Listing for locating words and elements
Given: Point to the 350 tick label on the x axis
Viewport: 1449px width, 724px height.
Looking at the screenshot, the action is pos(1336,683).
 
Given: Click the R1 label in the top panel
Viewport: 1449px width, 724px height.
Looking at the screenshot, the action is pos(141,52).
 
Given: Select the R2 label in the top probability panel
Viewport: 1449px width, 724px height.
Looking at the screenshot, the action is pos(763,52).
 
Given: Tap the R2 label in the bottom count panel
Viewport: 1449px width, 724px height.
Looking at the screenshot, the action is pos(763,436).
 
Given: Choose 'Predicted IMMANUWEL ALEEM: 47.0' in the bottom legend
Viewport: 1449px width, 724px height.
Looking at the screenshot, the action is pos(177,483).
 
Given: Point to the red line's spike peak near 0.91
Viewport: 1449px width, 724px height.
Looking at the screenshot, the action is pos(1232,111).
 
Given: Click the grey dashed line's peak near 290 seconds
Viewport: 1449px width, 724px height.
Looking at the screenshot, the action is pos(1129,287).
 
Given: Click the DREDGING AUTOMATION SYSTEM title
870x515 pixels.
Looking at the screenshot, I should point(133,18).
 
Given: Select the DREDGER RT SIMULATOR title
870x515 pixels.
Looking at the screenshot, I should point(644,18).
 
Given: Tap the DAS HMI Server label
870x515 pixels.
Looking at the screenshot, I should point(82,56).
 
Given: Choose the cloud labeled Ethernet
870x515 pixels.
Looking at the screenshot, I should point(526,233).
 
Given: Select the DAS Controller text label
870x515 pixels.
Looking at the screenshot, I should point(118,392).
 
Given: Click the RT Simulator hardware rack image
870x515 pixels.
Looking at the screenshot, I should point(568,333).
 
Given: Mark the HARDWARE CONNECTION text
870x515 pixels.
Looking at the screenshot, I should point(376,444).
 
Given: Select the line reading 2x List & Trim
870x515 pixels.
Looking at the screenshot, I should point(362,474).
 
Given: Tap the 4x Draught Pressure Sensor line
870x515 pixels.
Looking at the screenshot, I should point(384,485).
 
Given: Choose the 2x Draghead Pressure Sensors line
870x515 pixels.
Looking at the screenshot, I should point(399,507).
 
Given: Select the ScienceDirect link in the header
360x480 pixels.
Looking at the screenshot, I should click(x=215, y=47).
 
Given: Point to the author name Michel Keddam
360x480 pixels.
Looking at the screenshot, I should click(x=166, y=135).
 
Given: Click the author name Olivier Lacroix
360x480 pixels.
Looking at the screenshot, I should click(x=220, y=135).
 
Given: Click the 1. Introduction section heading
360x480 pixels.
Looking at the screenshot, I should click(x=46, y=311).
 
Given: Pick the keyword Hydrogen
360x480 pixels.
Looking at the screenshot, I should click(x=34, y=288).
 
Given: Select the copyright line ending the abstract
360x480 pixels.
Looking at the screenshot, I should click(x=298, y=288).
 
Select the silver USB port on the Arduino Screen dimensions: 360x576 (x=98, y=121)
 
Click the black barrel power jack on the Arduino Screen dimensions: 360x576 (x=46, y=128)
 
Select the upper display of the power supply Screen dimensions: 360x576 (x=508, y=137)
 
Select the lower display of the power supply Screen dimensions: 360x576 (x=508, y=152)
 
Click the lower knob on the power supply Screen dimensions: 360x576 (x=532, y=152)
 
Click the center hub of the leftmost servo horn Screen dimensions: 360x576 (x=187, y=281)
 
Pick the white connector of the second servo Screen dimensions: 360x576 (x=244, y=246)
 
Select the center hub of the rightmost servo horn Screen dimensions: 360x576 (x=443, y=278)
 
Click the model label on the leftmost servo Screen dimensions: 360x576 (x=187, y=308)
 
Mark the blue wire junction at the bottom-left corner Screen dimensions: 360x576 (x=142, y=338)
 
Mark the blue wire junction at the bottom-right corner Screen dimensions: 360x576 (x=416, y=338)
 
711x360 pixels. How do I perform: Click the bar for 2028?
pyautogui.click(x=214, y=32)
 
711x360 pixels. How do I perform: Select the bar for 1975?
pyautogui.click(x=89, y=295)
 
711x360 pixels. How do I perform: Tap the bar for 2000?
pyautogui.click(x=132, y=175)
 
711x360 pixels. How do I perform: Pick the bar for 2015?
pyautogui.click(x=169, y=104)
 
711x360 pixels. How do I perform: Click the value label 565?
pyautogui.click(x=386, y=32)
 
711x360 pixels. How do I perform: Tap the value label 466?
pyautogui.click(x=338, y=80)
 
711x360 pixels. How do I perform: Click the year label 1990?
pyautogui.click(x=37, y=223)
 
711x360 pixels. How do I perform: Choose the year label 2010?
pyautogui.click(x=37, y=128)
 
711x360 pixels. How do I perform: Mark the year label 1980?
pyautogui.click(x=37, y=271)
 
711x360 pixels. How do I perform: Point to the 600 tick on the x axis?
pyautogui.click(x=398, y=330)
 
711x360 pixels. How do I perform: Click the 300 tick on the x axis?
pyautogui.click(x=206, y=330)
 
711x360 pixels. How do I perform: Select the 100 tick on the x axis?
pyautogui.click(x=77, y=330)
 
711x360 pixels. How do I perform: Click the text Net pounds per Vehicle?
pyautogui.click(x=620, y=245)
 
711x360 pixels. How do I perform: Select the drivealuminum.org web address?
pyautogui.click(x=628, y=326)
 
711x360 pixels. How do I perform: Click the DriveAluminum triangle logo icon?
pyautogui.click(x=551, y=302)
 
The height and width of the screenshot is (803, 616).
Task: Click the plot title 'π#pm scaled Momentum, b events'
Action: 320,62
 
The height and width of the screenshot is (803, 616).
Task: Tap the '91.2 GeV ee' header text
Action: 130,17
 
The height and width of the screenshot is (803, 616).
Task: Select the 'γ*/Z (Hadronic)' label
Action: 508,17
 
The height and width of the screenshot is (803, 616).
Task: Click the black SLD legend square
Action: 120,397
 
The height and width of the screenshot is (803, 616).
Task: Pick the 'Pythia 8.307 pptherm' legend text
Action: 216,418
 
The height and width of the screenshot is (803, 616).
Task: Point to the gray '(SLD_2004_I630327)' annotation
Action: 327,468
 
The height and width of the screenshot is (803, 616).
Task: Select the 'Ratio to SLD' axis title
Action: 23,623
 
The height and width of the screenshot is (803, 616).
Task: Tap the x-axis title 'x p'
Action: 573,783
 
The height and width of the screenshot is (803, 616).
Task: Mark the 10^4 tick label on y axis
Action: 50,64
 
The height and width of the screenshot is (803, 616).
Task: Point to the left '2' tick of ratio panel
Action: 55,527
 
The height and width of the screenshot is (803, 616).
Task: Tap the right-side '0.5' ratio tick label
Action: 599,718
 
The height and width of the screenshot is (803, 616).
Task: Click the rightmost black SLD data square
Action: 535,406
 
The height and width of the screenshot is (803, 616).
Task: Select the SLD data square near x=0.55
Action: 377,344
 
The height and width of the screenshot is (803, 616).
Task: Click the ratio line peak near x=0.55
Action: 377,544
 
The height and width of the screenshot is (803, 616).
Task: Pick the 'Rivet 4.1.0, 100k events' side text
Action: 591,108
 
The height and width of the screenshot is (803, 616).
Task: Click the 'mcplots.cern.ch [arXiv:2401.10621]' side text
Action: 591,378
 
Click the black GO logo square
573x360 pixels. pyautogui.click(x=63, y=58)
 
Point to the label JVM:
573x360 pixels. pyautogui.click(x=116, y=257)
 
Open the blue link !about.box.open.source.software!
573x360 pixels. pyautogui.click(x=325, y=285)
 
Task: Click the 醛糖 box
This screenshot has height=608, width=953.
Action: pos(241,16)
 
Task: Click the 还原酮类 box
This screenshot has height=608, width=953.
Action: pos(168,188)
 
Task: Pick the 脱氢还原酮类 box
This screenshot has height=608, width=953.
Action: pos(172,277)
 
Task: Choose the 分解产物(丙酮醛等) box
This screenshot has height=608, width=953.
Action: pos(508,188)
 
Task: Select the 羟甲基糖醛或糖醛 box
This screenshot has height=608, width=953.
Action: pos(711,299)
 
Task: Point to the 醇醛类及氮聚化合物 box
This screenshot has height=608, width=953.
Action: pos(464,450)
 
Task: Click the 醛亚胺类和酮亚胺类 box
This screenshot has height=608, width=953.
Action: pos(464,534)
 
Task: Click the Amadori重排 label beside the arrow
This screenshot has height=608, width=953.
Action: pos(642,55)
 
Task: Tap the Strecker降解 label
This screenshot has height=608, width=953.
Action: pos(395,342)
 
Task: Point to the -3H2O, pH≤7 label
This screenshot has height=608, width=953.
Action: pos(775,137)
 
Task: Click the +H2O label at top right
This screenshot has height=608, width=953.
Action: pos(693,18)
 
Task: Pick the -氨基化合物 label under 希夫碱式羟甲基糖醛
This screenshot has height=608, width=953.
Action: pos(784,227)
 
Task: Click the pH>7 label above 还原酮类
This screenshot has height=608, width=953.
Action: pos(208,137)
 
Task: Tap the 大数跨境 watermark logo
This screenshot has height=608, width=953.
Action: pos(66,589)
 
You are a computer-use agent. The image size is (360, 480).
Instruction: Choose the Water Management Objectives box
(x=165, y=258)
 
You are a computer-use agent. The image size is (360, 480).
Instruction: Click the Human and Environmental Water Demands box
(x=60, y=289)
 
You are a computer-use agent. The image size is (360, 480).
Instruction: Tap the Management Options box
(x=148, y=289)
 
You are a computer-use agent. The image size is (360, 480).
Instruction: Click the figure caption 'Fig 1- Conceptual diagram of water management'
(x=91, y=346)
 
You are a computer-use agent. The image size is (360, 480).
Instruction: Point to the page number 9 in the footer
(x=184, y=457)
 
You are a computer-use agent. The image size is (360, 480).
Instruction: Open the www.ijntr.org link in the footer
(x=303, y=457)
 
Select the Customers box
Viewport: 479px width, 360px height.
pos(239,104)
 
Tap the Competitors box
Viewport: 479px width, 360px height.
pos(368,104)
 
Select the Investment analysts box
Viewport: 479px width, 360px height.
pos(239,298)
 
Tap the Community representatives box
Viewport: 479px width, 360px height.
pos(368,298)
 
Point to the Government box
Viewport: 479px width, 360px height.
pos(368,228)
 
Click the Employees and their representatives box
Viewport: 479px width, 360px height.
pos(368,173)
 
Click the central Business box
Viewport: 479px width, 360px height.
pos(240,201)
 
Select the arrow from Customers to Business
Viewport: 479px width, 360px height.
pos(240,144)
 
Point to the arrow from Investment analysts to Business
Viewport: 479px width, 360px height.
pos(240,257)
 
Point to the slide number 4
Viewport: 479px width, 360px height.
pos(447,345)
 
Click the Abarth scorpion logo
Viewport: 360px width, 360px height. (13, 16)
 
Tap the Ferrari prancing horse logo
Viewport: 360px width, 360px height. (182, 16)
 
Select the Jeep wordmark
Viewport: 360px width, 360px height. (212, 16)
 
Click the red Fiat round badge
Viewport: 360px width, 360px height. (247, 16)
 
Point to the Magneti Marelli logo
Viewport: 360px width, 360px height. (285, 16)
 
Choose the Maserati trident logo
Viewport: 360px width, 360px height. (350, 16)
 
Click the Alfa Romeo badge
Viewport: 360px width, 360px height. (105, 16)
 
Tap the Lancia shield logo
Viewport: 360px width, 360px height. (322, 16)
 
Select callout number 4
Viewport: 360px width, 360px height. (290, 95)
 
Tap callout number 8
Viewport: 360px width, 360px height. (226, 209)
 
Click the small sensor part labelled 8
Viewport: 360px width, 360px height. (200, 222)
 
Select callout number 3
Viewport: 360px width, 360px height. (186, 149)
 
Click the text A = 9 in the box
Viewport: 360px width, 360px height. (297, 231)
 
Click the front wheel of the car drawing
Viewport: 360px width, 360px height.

> [THE TASK]
Change "Competitors" to "Rivals" in everything from the line containing "Select the Customers box" down to the line containing "pos(368,228)", and reproduce only those lines with all else unchanged.

> [OUTPUT FOR THIS EXERCISE]
Select the Customers box
Viewport: 479px width, 360px height.
pos(239,104)
 
Tap the Rivals box
Viewport: 479px width, 360px height.
pos(368,104)
 
Select the Investment analysts box
Viewport: 479px width, 360px height.
pos(239,298)
 
Tap the Community representatives box
Viewport: 479px width, 360px height.
pos(368,298)
 
Point to the Government box
Viewport: 479px width, 360px height.
pos(368,228)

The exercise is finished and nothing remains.